Resolved: The movie of Hunger Games was an impressive portrayal of the story.


Personally, I was very impressed with how they depicted the movie, having read the entire series before the movie. They left out some slight details, which were things only readers of the series would pick up on. The most important fact is that the director kept the vital parts in the two and a half hour film. Gary Ross worked with the author of The Hunger Games series, Suzanne Collins, to be sure fans would be impressed with the film, and that they were.

In particular, I was very impressed with the casting of the movie. They did a fine job of displaying the characters how I pictured them in the book, except I would have liked to see Liam Hemsworth play Katniss’ Games partner Peeta instead of Gale. The roles of Stanley Tucci as Caesar Flickerman and Lenny Kravitz as Cinna, for some reason should have been reversed for me. Elizabeth Banks as Effie Trinket was cast perfectly.

The small changes, such as the character of Madge being cut from the film, really frustrate me. Katniss is supposed to receive the Mockingjay pin from Madge. The reader later learns that the reason Madge has it in the first place is because of some family history. Additionally, in the movie, it felt like the Games lasted over a couple of days, but in the book it lasted a lot longer, which didn’t give much space to see the struggles Katniss had to face in the arena. In the book, she’s supposed to be searching for water to the point of dehydration, but in the movie it seemed as if she just stumbled upon a pond of water.

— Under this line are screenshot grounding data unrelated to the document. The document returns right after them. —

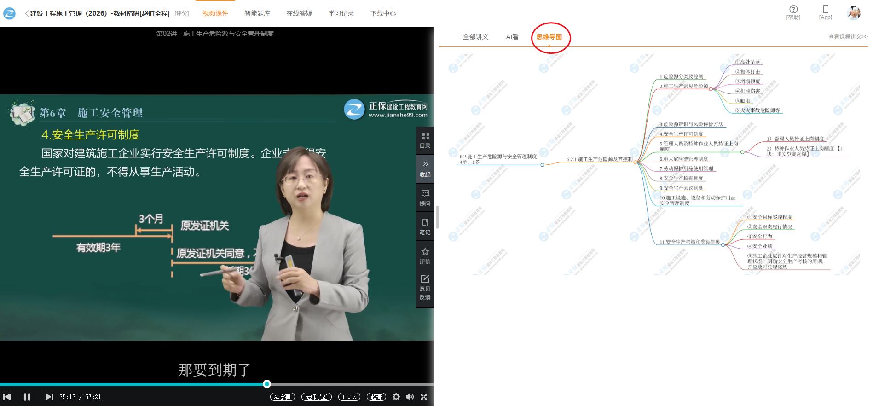Screen dimensions: 873x406
Task: Open the 目录 catalog panel
Action: pos(425,140)
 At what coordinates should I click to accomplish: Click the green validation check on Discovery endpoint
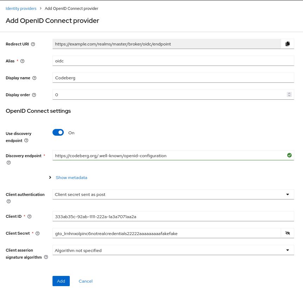(x=289, y=155)
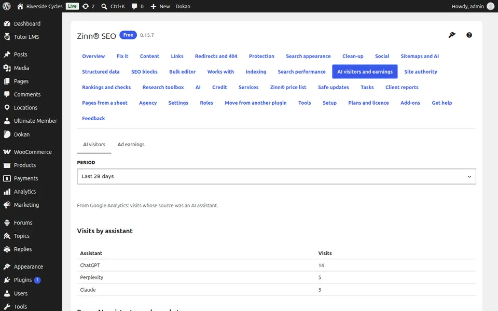Open the help question mark icon
Screen dimensions: 498x311
coord(469,35)
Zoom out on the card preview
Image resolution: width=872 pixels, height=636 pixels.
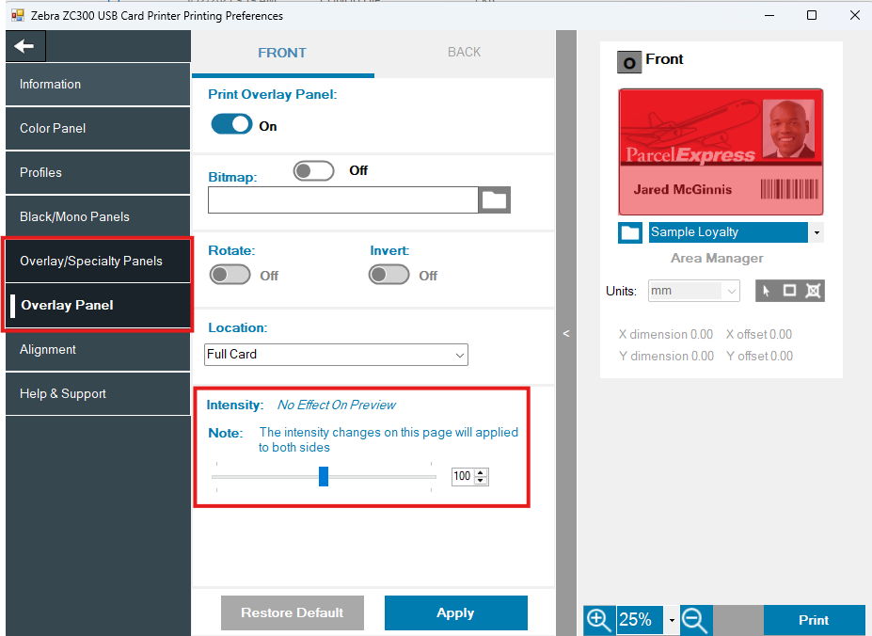695,619
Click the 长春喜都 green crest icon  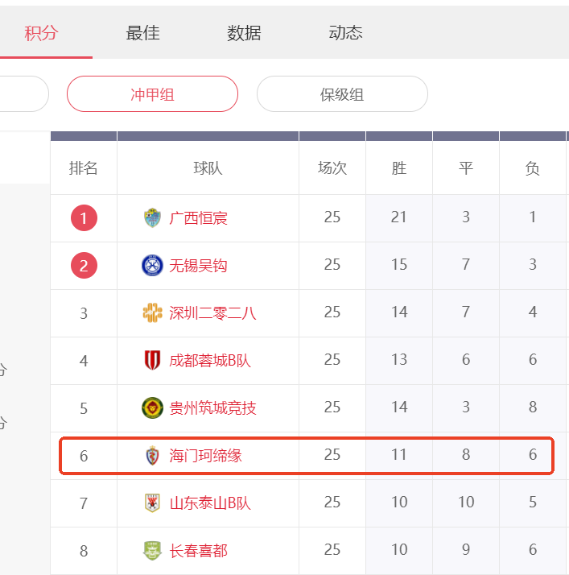(x=152, y=550)
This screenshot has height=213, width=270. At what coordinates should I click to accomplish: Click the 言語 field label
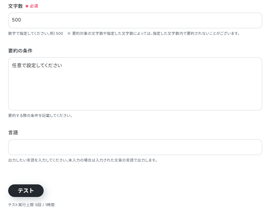tap(13, 133)
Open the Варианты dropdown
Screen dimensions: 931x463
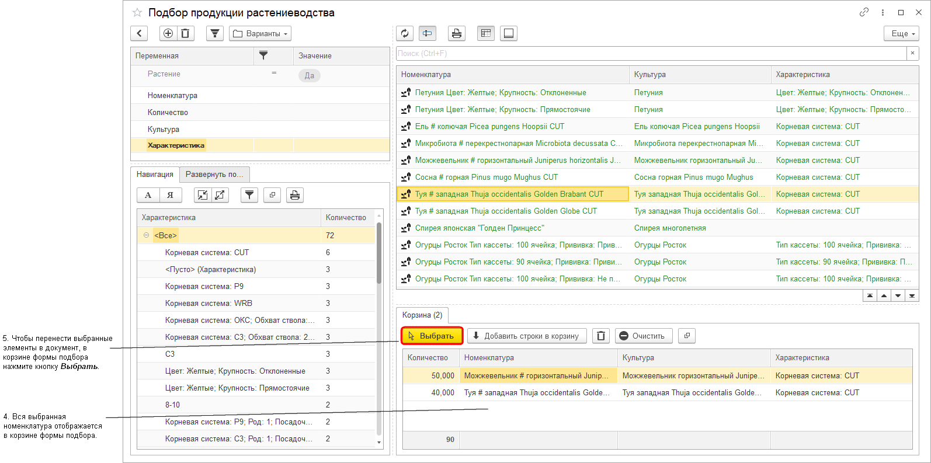260,34
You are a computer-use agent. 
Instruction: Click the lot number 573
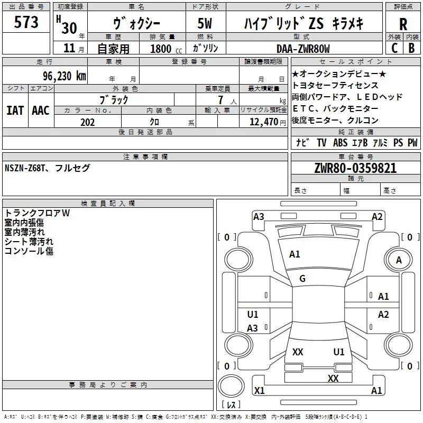(26, 23)
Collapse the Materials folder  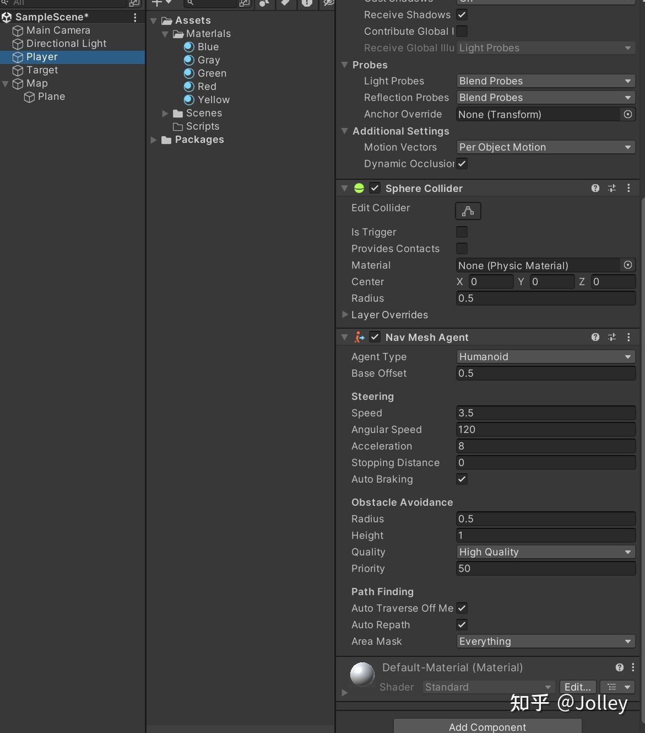click(165, 34)
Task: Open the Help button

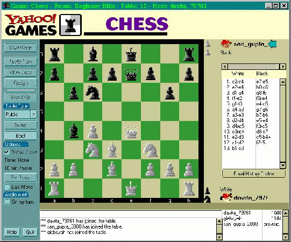Action: coord(12,232)
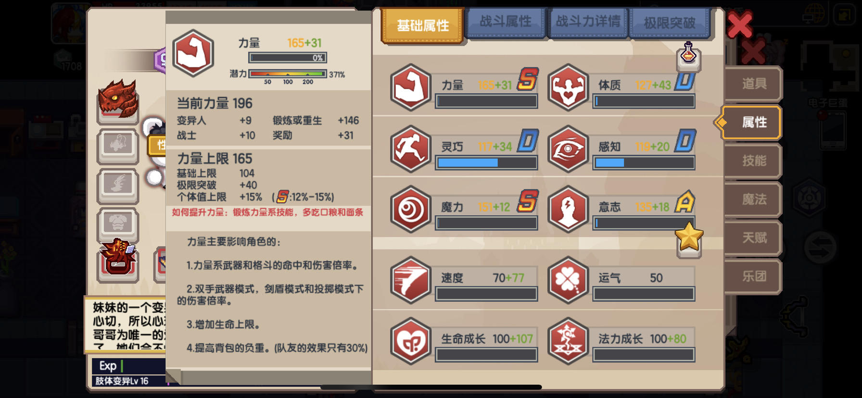The height and width of the screenshot is (398, 862).
Task: Open the 道具 items side menu
Action: click(x=753, y=84)
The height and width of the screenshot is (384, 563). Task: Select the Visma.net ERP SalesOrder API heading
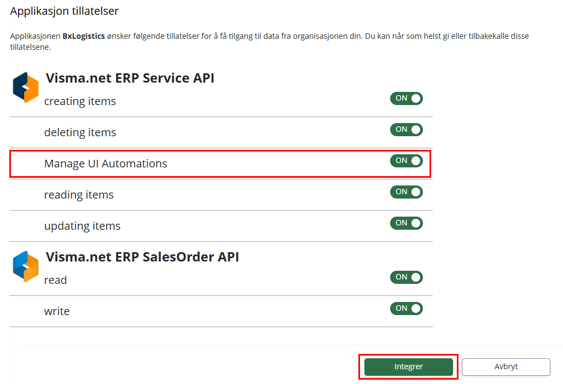click(142, 257)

On the reverse, I was very happy with how they displayed Katniss’ time with Rue. I felt their time together was a little short, but once her death hit, the filmmakers spent a good amount of time depicting Katniss’ sadness. All the big details, such as the cornucopia, the feast and the cave scene of the book were included in the movie, which made me extremely happy. I also really enjoyed how they made the movie completely about the Games and not about the romance.

I recommend anyone to read the books because they are great, but only before they see the movie.


I personally was not a fan of The Hunger Games movie. First of all I must admit I strongly dislike movies that are made from books. Also, I really dislike how the character Madge was cut from the movie, the person that gives Katniss the gold pin. It angered me how Katniss found the gold pin at the trading post. After all, Madge’s family becomes a slightly major role in the other two books.

I do have to say though that it was nice to have a visual representation of what I read in the book, but it made me sad that the world I created in my brain was not what was put on screen. The real reason I dislike books that have been made into movies is the fact that Hollywood is materializing something we, in our minds, make immortal.

Otherwise it was not a horrible movie. Although the performance by Lenny Kravitz, as Cinna, left much to be desired; it was as if every time he was on screen it became “The Lenny Kravitz Show.”

All in all I would give this movie a B-.